Dwan Fairbanks was at her supervisor's job at the Best Buy store in Clarksville, Tenn., near the sprawling Fort Campbell Army base when her cell phone rang. Her husband, Jake, was in Iraq, in the middle of his second combat deployment. Her four children were at home, enjoying a day off from school.
It was Fairbanks' 9-year-old daughter, Katelin, calling. Two soldiers in "Army greens," the uniform worn on official occasions, had come to the door. Obeying their mother's instructions for when they were home alone, the kids did not answer the door. The soldiers went away.
They would be back.
Dwan and Jacob Fairbanks were both from the East Side of St. Paul. Jake graduated from Johnson High School in 2004. Dwan went to Harding. They met after Jake joined the Army and was assigned to the 320th Field Artillery Regiment, 2nd Brigade Combat Team at Fort Campbell, which straddles the Kentucky-Tennessee border. They clicked right away.

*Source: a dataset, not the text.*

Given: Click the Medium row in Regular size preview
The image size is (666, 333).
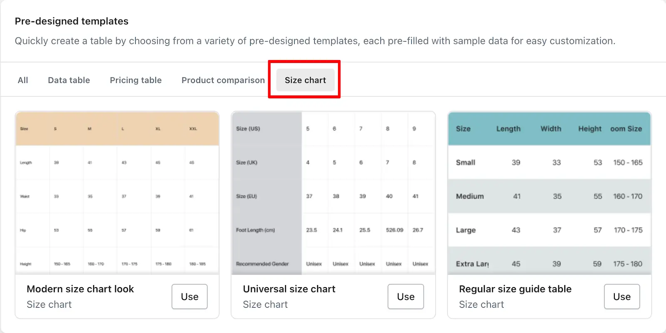Looking at the screenshot, I should tap(549, 196).
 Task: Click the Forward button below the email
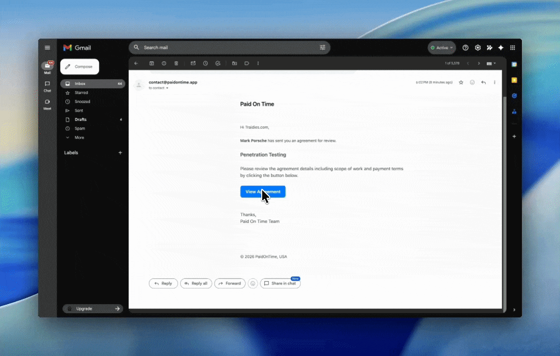click(230, 283)
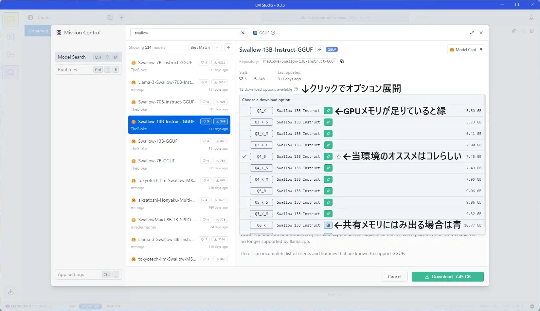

"He was my strength in everything I was weak at," Dwan says. "We just connected. I was a single mom, and I was happy with the way things were for me. But he swept me off my feet."
Dwan, 28, was six years older than Jake and already had three children -- Alexander, who is 11, Katelin, 9, and David, 5. The blended family bonded tightly, and Dwan says Jake was "an amazing parent for my kids."
They married in August 2005, before he deployed to Iraq the first time. Dwan got pregnant when Jake came home on a brief R&R visit a few months later, and the couple's daughter, Kayla, was born after Jake returned from the war.
Kayla, 17 months old now, seemed always to be in Jake's arms. He called her "Tati Baby" ("tati" was her word for pacifier). But being a father can change the emotional equation for a soldier. After Jake got word that his unit was being re-deployed to Iraq, for 15 months this time, a feeling of dread came over him.